GOAL – Please rewrite the section of the passage about the Pettaway case that begins with the words "For this reason, the" and ends with "in the city.", putting "emergency care" in place of "first aid".

PROVIDED PASSAGE –

____________________

Court documents later detail that in a deposition, the police chief conceded that this practice could put lives at risk as certain wounds can cause death in under five minutes, while EMTs take around seven to 10 minutes to arrive at the scene.

“The treatment that Pettaway needed was basic,” said Sikes. “You just had to apply pressure, and he likely would have been fine. They teach this to 12, 13-year-old boys in cub scouts.”

“The fact that a municipal ‘policy’ might lead to ‘police misconduct’ is hardly sufficient to satisfy [the legal] requirement that the particular policy be the ‘moving force’ behind a constitutional violation,” the city has argued in court files.

For this reason, the city argues that they cannot be sued, as “considerably more proof than the single incident will be necessary in every case to establish both the requisite fault on the part of the municipality, and the causal connection between the ‘policy’ and the constitutional deprivation.”

The practice of not providing immediate first aid contrasts with the 14th Amendment, which holds authorities responsible for the care of individuals in their custody, the Pettaway family’s lawyers argue.

Montgomery police did not respond to a request for comment on whether this policy is still practiced, taught and enforced in the city.

There are two ways the case appeal will likely go, either the the case is sent back to the federal court in Montgomery, or the Eleventh Circuit will hear oral arguments to further inform their decision, Sikes said.

“The problem is that the case is now dead in the water,” he said. “They could address it in 90 days, but I have other similar cases that I have been waiting on for years.”

____________________

COLLECTED DATA –
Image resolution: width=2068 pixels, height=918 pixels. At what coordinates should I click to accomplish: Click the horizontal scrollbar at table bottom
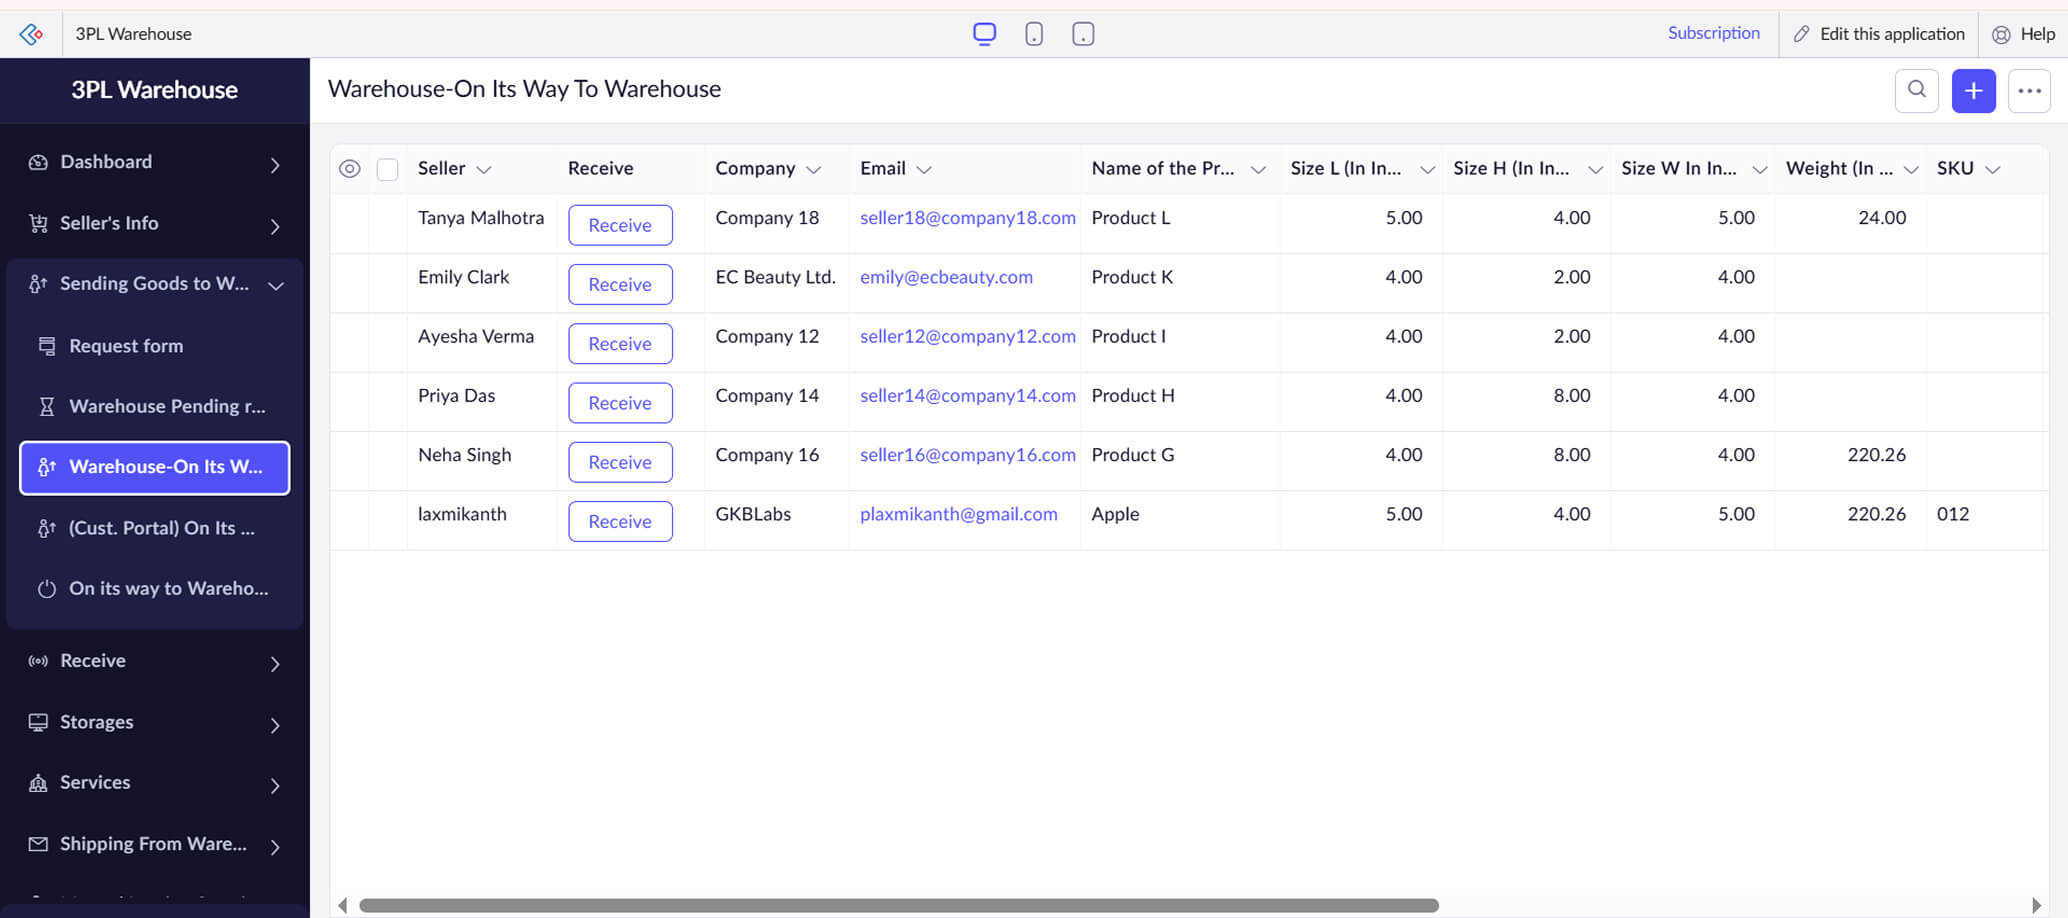point(898,905)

____________________

TASK RESULT –
For this reason, the city argues that they cannot be sued, as “considerably more proof than the single incident will be necessary in every case to establish both the requisite fault on the part of the municipality, and the causal connection between the ‘policy’ and the constitutional deprivation.”

The practice of not providing immediate emergency care contrasts with the 14th Amendment, which holds authorities responsible for the care of individuals in their custody, the Pettaway family’s lawyers argue.

Montgomery police did not respond to a request for comment on whether this policy is still practiced, taught and enforced in the city.